Dean Acosta, deputy assistant administrator for public affairs at the space agency, said there was no effort to silence Dr. Hansen. [...] He said the restrictions on Dr. Hansen applied to all NASA personnel. He added that government scientists were free to discuss scientific findings, but that policy statements should be left to policy makers and appointed spokesmen.

Of course, the government can declare anything as a “policy statement”. Next will they tell scientists not to promote alternative energy sources? Or discuss contraceptives? Not to advocate teaching evolution in schools? Is that “policy”?

Meanwhile, the administration continues to emphasize public relations over truth:

George Deutsch, a recently appointed public affairs officer at NASA headquarters, rejected a request from a producer at National Public Radio to interview Dr. Hansen [...]

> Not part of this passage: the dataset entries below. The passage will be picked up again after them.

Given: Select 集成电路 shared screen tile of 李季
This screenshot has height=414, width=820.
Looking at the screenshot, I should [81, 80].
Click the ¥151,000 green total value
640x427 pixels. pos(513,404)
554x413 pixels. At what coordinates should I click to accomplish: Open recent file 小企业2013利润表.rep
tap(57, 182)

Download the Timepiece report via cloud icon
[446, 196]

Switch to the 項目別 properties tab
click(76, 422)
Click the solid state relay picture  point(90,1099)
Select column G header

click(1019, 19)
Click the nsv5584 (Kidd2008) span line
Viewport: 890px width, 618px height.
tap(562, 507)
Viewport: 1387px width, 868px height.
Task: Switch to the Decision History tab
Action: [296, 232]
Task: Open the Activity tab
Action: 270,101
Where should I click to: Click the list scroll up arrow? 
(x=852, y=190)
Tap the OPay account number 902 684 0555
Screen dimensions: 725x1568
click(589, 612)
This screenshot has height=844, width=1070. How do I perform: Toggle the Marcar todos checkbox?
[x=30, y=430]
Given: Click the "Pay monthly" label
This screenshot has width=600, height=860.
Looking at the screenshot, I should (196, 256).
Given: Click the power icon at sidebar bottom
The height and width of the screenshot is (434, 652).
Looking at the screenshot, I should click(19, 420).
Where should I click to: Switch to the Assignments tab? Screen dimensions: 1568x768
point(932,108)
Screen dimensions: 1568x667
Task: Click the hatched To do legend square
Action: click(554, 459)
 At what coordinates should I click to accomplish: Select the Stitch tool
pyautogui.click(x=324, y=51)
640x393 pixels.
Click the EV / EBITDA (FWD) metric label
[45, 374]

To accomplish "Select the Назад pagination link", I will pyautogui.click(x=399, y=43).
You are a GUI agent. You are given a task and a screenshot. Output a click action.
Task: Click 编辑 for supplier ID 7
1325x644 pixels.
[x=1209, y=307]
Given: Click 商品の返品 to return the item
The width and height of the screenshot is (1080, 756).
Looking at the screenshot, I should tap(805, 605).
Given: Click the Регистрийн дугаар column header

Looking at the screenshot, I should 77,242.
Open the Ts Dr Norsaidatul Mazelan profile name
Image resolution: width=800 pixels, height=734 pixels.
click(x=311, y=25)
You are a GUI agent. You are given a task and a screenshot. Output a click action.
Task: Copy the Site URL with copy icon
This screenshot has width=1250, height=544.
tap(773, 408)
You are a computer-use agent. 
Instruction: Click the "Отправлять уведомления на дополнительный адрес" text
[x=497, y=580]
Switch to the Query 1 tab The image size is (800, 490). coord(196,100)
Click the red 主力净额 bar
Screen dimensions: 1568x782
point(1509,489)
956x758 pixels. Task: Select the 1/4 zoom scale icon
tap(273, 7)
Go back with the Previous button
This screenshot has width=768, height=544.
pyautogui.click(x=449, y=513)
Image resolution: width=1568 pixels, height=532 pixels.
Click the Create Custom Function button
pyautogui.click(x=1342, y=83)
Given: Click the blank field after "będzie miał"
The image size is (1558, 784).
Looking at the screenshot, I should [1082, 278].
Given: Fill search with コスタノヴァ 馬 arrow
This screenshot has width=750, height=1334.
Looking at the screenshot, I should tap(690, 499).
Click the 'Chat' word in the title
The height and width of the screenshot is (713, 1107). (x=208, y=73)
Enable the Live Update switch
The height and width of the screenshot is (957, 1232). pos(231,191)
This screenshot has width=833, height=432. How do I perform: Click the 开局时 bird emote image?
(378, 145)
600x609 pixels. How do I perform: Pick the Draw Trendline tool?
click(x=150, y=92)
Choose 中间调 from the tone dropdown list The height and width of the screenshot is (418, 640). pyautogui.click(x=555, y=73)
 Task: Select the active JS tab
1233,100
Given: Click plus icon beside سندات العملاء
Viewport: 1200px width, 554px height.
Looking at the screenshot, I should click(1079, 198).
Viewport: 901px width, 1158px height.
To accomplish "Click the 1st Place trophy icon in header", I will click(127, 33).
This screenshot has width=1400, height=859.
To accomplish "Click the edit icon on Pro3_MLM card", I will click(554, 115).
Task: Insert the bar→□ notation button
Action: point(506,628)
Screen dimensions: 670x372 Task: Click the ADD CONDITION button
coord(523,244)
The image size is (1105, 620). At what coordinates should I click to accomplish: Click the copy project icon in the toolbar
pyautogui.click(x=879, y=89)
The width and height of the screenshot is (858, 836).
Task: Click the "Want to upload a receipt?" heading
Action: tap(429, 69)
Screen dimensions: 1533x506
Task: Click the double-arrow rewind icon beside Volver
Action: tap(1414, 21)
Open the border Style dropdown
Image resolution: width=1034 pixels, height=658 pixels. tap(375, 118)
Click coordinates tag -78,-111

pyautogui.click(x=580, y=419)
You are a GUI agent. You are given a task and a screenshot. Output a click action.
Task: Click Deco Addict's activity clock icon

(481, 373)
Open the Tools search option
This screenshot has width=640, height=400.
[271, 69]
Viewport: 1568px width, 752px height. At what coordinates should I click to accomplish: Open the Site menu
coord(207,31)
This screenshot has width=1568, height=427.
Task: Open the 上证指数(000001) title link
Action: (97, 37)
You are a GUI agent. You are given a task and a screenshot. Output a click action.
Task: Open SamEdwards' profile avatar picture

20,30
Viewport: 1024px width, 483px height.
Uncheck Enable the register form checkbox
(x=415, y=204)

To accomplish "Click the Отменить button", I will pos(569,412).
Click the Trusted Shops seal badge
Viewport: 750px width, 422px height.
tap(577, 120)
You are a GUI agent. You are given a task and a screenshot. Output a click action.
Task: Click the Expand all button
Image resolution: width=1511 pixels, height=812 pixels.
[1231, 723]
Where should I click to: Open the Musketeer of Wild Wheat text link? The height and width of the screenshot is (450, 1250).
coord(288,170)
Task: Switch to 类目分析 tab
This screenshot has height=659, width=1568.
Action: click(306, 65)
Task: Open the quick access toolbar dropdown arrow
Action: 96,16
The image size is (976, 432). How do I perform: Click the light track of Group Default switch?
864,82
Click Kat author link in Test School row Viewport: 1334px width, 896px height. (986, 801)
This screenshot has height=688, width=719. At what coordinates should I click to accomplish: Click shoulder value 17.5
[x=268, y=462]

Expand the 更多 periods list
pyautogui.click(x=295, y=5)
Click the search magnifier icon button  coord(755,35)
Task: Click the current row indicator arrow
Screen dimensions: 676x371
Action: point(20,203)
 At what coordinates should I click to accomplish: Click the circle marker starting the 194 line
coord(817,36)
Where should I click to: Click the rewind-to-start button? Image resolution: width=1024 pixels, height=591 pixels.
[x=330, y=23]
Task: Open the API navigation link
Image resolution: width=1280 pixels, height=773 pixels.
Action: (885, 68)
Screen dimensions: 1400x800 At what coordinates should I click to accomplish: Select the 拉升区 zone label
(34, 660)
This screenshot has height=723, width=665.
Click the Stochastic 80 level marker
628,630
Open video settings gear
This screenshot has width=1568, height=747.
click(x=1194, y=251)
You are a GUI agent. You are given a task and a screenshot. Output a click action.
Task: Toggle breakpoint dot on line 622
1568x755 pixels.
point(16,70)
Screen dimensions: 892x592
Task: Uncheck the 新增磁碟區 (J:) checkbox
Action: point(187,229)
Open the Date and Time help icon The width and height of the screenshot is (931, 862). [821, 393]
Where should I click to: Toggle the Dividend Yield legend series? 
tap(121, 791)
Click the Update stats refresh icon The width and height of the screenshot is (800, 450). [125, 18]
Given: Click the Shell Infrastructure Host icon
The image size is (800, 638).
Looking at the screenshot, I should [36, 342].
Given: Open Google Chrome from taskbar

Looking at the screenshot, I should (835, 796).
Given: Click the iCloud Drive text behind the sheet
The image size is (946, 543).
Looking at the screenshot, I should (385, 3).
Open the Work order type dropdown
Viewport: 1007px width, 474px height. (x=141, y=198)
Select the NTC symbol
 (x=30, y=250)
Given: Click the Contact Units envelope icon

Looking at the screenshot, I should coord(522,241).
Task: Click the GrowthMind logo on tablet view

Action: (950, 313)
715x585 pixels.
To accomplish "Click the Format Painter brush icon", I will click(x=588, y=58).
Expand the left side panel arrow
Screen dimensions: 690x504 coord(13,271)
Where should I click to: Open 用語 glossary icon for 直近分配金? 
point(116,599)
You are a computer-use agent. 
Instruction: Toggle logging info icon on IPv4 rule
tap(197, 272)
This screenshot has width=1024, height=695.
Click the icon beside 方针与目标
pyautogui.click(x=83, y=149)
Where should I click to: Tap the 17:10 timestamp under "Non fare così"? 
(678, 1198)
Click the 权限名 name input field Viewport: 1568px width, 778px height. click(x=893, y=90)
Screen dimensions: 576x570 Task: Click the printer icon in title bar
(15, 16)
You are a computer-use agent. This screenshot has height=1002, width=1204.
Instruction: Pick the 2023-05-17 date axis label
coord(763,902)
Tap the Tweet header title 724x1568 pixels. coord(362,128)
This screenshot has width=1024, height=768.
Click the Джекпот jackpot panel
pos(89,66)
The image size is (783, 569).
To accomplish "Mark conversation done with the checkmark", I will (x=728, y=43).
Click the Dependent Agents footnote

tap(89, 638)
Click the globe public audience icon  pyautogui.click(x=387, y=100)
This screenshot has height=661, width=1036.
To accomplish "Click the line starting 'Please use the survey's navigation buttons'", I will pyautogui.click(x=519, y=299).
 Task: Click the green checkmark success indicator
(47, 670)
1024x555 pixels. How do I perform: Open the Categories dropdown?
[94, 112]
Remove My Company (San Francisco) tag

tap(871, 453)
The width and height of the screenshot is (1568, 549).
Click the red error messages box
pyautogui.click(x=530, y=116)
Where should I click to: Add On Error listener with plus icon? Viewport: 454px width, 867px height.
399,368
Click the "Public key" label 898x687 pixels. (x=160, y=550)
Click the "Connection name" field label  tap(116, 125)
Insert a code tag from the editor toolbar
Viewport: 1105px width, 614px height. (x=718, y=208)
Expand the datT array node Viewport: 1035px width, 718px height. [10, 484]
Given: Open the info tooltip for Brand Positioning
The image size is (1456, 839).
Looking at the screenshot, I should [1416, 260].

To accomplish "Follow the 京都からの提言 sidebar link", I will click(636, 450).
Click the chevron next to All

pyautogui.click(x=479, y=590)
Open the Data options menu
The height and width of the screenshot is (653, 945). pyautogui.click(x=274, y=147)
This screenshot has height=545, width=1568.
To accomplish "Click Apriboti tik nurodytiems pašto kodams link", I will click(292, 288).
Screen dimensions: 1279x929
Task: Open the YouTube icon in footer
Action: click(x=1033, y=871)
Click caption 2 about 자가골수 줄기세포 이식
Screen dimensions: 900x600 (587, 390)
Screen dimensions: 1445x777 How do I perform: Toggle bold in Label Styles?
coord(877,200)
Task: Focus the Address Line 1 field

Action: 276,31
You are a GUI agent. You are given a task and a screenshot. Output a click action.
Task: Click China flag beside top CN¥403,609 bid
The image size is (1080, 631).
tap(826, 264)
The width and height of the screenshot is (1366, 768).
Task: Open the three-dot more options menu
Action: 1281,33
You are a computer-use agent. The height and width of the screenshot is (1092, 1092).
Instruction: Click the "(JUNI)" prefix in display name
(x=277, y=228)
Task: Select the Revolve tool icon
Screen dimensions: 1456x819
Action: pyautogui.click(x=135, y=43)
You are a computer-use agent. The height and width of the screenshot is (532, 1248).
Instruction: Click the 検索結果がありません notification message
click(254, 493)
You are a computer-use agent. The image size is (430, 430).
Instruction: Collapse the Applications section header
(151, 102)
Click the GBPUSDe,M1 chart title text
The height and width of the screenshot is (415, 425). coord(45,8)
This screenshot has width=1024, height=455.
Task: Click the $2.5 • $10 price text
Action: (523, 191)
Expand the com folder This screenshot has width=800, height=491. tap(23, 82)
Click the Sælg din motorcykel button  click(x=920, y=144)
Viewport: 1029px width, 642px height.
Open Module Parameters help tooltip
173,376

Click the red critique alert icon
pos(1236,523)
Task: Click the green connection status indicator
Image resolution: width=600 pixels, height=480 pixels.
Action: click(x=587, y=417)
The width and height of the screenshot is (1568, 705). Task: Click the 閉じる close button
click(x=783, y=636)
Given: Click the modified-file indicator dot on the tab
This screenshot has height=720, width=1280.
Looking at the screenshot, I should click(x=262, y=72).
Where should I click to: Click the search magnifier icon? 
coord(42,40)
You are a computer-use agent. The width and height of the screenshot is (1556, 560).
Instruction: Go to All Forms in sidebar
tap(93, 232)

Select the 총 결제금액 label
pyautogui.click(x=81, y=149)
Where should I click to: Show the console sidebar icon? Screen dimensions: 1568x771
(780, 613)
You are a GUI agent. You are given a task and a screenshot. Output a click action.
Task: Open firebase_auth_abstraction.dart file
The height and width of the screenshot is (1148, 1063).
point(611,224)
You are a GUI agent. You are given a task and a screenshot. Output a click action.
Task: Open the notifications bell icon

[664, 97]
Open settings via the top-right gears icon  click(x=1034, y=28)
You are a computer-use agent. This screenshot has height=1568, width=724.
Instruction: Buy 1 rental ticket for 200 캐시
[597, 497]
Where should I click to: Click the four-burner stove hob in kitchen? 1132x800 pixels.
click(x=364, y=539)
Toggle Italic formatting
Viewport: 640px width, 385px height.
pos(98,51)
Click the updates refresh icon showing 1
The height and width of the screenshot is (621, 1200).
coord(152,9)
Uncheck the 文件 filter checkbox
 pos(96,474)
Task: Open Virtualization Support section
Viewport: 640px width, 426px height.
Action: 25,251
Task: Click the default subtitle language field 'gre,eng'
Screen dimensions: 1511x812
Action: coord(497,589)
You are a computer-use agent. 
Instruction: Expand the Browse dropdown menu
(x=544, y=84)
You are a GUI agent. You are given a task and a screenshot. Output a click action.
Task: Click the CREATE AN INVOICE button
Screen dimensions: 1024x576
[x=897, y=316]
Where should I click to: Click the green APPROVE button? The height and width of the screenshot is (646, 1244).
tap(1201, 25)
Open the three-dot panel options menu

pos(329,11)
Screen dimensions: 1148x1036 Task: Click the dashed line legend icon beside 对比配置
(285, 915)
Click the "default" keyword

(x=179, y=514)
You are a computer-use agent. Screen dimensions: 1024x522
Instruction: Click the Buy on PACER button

Mr. Deutsch called N.P.R. “the most liberal” media outlet in the country. [...] Mr. Deutsch said his job was “to make the president look good” and that as a White House appointee that might be Mr. Deutsch’s priority.

Unproductive firehose from NSA wiretaps

Tuesday, January 17th, 2006

Spy Agency Data After Sept. 11 Led F.B.I. to Dead Ends

President Bush has characterized the eavesdropping program as a “vital tool” against terrorism; Vice President Dick Cheney has said it has saved “thousands of lives.”

But … law enforcement and counterterrorism officials … said the torrent of tips led them to few potential terrorists inside the country they did not know of from other sources and diverted agents from counterterrorism work they viewed as more productive.
“We’d chase a number, find it’s a schoolteacher with no indication they’ve ever been involved in international terrorism – case closed,” said one former F.B.I. official.